KORKU DA, CESARET DE BULAŞICIDIR

 

“Sarı Yelekliler ya da ‘cepleri delikler’ trafoyu sabote ederek neo-liberalizmin büyülü sirkine gölge düşürdü ve sistemdeki arızaları gösterdi.”[132]

Bu bir umuttu ve bu tabloda korku gibi, panzehiri cesaret de bulaşıcıydı…

Dimitris Konstantakopoulos’un, “Fransa’nın bu yeni ‘yurttaş devrimi’ Avrupa’da dünyayı yöneten ve toplum, savaş ve iklim soykırımlarıyla bizi tehdit eden Batı kapitalizminin merkezinde bir sınıf savaşının başlangıcı olma özelliğini taşıyor. Bu isyan, halkın küreselleşmiş finans oligarşisine ve siyasi, toplumsal müttefiklerine karşı olan savaşının başlangıcı,”[133] notunu düştüğü olgu en alttaki gayrimemnunlar hareketidir.

Krizin etkileriyle gidişattan memnun olmayan büyüyen gayrimemnunlar, giderek büyüyen bir kitleye tekabül ederken; hızla siyaset sahnesine çıkıyorlar…

Kanada’nın Edmonton, Toronto, Winnipeg, Okanagan, Moncton, Calgary, Saskatoon ve Halifax kentlerinde, sarı yelek giyen protestocular eylem düzenledi…[134]
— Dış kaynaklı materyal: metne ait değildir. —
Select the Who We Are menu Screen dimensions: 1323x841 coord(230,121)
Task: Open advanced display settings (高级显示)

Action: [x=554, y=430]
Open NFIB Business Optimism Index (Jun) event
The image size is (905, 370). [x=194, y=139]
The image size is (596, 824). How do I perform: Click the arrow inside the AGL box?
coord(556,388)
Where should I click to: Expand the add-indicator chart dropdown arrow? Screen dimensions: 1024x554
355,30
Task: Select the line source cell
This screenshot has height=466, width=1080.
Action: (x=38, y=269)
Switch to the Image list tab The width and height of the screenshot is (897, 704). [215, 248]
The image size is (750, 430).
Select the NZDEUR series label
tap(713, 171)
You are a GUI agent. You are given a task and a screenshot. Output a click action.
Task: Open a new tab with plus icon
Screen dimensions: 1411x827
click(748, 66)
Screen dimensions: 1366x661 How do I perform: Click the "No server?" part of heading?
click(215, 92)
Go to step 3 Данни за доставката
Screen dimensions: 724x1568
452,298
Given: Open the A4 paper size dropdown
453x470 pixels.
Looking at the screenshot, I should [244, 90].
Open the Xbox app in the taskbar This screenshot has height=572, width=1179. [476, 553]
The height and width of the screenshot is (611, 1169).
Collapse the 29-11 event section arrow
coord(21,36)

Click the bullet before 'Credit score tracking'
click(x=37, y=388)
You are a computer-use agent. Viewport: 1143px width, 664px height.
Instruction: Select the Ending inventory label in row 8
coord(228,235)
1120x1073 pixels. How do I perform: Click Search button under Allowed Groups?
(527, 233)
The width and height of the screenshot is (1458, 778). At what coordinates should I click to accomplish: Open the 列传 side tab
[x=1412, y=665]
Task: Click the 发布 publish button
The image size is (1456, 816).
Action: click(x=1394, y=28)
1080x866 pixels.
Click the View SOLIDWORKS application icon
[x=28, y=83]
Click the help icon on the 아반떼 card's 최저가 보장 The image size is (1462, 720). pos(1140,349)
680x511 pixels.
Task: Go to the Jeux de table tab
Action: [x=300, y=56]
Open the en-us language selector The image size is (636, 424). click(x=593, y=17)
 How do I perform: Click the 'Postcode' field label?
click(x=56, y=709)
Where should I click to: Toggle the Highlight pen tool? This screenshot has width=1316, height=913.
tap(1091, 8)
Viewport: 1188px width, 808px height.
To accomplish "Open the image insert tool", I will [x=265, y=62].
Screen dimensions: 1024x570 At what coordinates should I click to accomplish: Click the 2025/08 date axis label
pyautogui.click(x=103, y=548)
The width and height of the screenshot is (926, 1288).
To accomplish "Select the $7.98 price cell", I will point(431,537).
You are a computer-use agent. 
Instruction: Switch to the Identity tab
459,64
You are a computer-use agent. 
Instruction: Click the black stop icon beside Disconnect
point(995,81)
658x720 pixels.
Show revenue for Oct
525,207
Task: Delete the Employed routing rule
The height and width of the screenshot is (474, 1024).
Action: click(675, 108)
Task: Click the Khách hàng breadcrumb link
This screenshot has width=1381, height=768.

Sarı Yelekliler eylemi İngiltere’ye sıçradı; eylemciler Westminster Köprüsü’nü kapattı…[135]

Sarı Yelekliler hareketinin sınırları aşarak sıçradığı Belçika ve Hollanda’daki protestolar sürüyor. Hollanda’da Sarı Yelekliler yoğunluklu olarak Lahey, Amsterdam ve Rotterdam kentlerinde toplanarak hükümetin istifasını istedi. Amsterdam’da iki kişi gözaltına alındı…[136]

Sarı Yelekliler ile eş zamanlı olarak Brüksel ve Amsterdam’da da sokaklara çıkıldı.[137]

Belçika ve Hollanda’nın ardından İsrail’e de sıçrayan Sarı Yelekliler protestolarında 10 kişi gözaltına alındı.[138]

Belçika’daki üç büyük sendikaya bağlı işçiler, hükümetin emeklilik politikası ve alım gücündeki düşüşü protesto ederek 260 fabrikada iş bıraktı, kırmızı, yeşil ve mavi yeleklerle sokağa çıktı…[139]

Hollanda’nın Lahey kentinde çok sayıda öğrenci ve öğretim görevlisi, üniversitelerin bütçesinde ve eğitim burslarında yapılan kesintiler ve çalışma şartlarını protesto ederek hükümete tepki gösterdi…[140]

Arnavutluk’ta binlerce öğrencinin, harç ücretlerinin yarı yarıya düşürülmesi talebiyle başlattığı eğitim boykotu eylemleri sürüyor…[141]

Viyana’da 50 binin üzerinde gösterici, aşırı sağcı hükümetin Müslüman ve göçmen karşıtı politikaları ile çalışanların sosyal haklarını kısıtlayıcı politikalarına tepki gösterdi…[142]

Yunanistan’da emekliler, maaşlarındaki kesintilerin iade edilmesi talebiyle eylem düzenledi. Atina’da emekliler Sintagma Meydanı’na yürüdü. “Çaldıklarınızı geri verin” sloganları atan emekliler, “Hak ettiklerimizi iade edin” ve “Emekliler boyun eğmeyecek” yazılı pankartlar taşıdı…[143]

Macaristan’da yaklaşık üç bin kişi, Viktor Orban liderliğindeki hükümetin yeni yargı ve çalışma yasalarını protesto için Budapeşte’de eylem yaptı. Kentin merkezinden başlatılan yürüyüşün ardından parlamento binasının önüne giden göstericilerin polise cam şişe ve sis bombası fırlatması üzerine tansiyon yükseldi. Çıkan arbede sonucu iki polis memurunun yaralandığı açıklandı…[144]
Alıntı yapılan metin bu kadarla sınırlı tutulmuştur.